Domestic technology realizes invariant kilogram as unit of mass

- International comparison with Kibble balance to replace international prototype of kilogram -

- Provides accurate measurements even for small loads; expected to have various applications in advanced industries - 

The Korea Research Institute of Standards and Science (KRISS, President Hyun-Min Park) realized a kilogram using a Kibble balance* developed with domestic technology, and participated in international comparison**.

 

 * Kibble balance: Instrument that measures the weight of a test object by using the magnetic force acting on a current-carrying coil based on fundamental constants

** International comparison: Compares measurements across countries to establish international standards. Conducted for the first time since the establishment of the unit to determine the international mass scale. National measurements were submitted to the BIPM (International Bureau of Weights and Measures) for comparison.

 

Countries participating in the international comparison had to achieve an uncertainty* below 2×10-7. KRISS recorded an uncertainty of 1.2×10-7, and participated in the comparison with NRC (Canada), NIST (United States), BIPM (International Bureau of Weights and Measures), and NIM (China).

 

 * Uncertainty: Measurement of variability in the data

 

▲ an uncertainty of 1.2×10-7 achieved using the Kibble balance

 

The kilogram is the base unit of mass, and a cylinder of platinum-iridium has been used as the standard of 1 kg.
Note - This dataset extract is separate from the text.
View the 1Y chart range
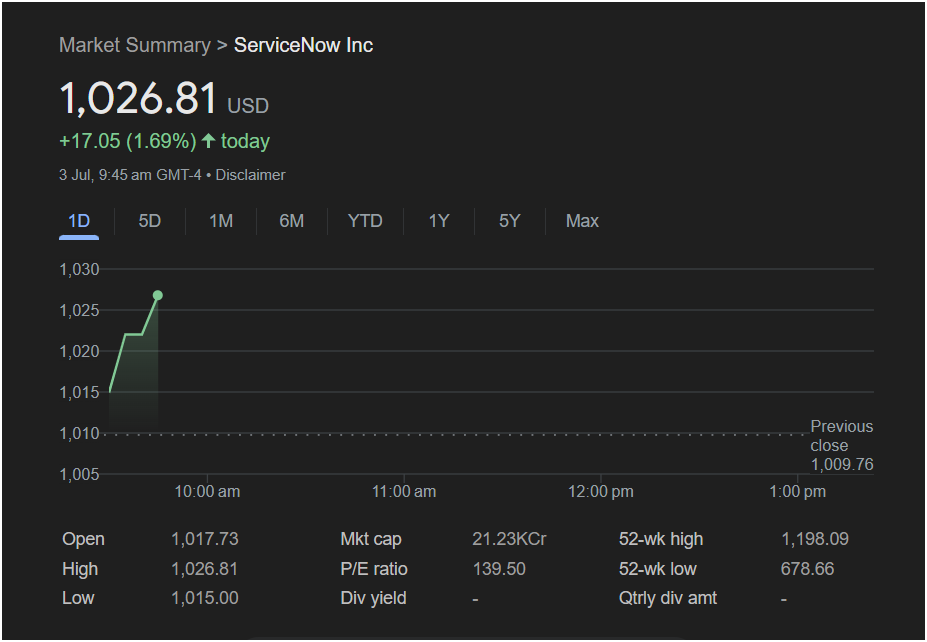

However, the mass of the international prototype has changed by about 50 micrograms in the past century, resulting in inaccuracies.

 

If standard units are unstable and change over time, all measurements in everyday and industrial settings will lose their credibility. Stability and reliability are especially important in pharmaceutical and semiconductor industries, which require highly accurate measurements of mass.

 

A Kibble balance was devised to measure mass using the Planck constant (h). As the aggregate of numerous measurement standards such as mass, gravitational acceleration, electricity, time, and length, the Kibble balance must present an uncertainty of approximately 10-8 in all measurements.

 

The KRISS Planck Constant Mass Team began research in 2012, and installed its first Kibble balance in 2016. The measurement uncertainty of each factor was approximately 10-6, while the overall measurement uncertainty exceeded 10-6.

 

Since 2016, the team has made improvements in all areas, including a mechanism for straight line motion, high-speed control algorithm for uniform motion, magnetic uniformity, noise removal by analyzing causes of electrical noise, and arrangement between electromagnetic force and gravity. As a result, a low overall uncertainty of 1.2×10-7 was obtained.

 

▲ Outside view of KRISS balance (image)

 

▲ Outside view of KRISS balance (picture)

 

Today, Kibble balances with lowest uncertainty of 1×10-8 have been implemented by the United States and Canada. However, further international comparisons will be conducted five times in the next ten years to resolve inconsistencies between the two countries.

 

Principal researcher Dongmin Kim said, “Our research began later than Canada and the United States by more than 30 years. We managed to develop the Kibble balance in the shortest time, and even participated in the recent international comparison. We will do our best to produce good results in future comparisons.”

 

Principal researcher Kwang-Cheol Lee said, “France has taken the lead with the international prototype being stored in Paris, but countries that have developed Kibble balances will be stepping up. As a technological leader, Korea will pave the way for the development of advanced industries.”

 

The study was published online in Metrologia (IF: 3.447), a prestigious international journal in measurement science.